Até então, só os militares participavam do processo. Tancredo convenceu
os aliados, deixou o governo de Minas e se tornou o candidato das
oposições. Uma das suas promessas de campanha era a convocação da
Constituinte. Na disputa, o ex-governador mineiro venceu Paulo Maluf,
candidato oficial dos militares.
Com a eleição de Tancredo,
estava cada vez mais próxima a possibilidade do país deixar para trás os
anos de ditadura e avançar para o regime democrático. Mas o sonho, no
entanto, se viu ameaçado com a impossibilidade de Tancredo tomar posse
em 15 de março de 1985, em virtude de uma crise de diverticulite.

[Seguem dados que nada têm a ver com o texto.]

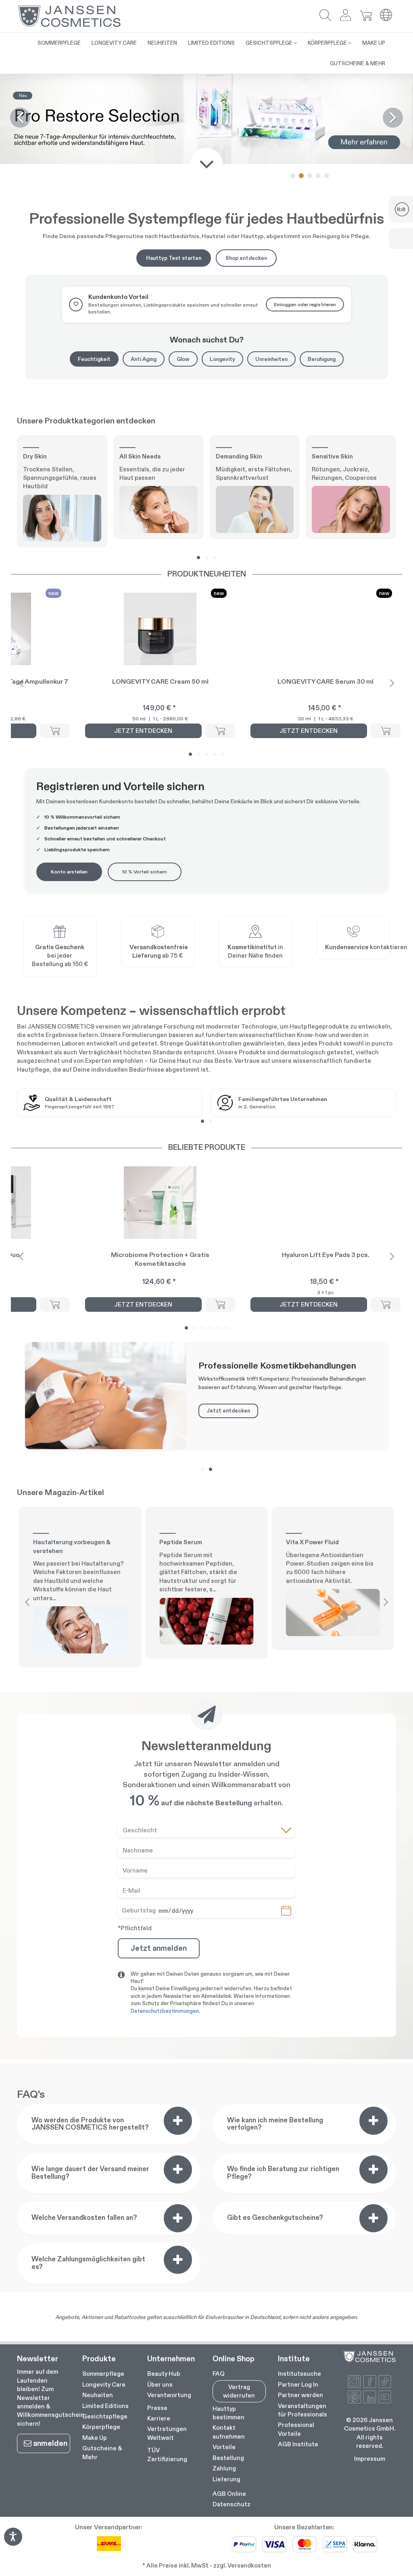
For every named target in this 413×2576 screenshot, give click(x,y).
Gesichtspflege (104, 2416)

Internado às pressas no Hospital de Base do Distrito Federal, o
presidente eleito fez uma cirurgia de emergência. No dia seguinte à sua
internação, subiu a rampa do Palácio do Planalto o vice-presidente José
Sarney. Com a morte de Tancredo, em 21 de abril de 1985, Sarney foi
efetivado e deu andamento ao processo de transição.
Em 28 de
junho de 1985, Sarney cumpriu a promessa de campanha de Tancredo e
encaminhou ao Congresso Nacional a Mensagem 330, propondo a convocação
da Constituinte, que resultou na Emenda Constitucional 26, de 27 de
novembro de 1985. Eleitos em novembro de 1986 e empossados em 1º de
fevereiro de 1987, os constituintes iniciaram a elaboração da nova
Constituição brasileira. Ao todo, a Assembleia Constituinte foi composta
por 487 deputados e 72 senadores.
A intenção inicial era
concluir os trabalhos ainda em 1987. No entanto, as divergências entre
os parlamentares, especialmente os de linha conservadora e os
considerados progressistas, quase inviabilizaram o resultado da
Constituinte e provocaram a dilatação do prazo. Foram 18 meses de
intenso trabalho, muita discussão e grande participação popular .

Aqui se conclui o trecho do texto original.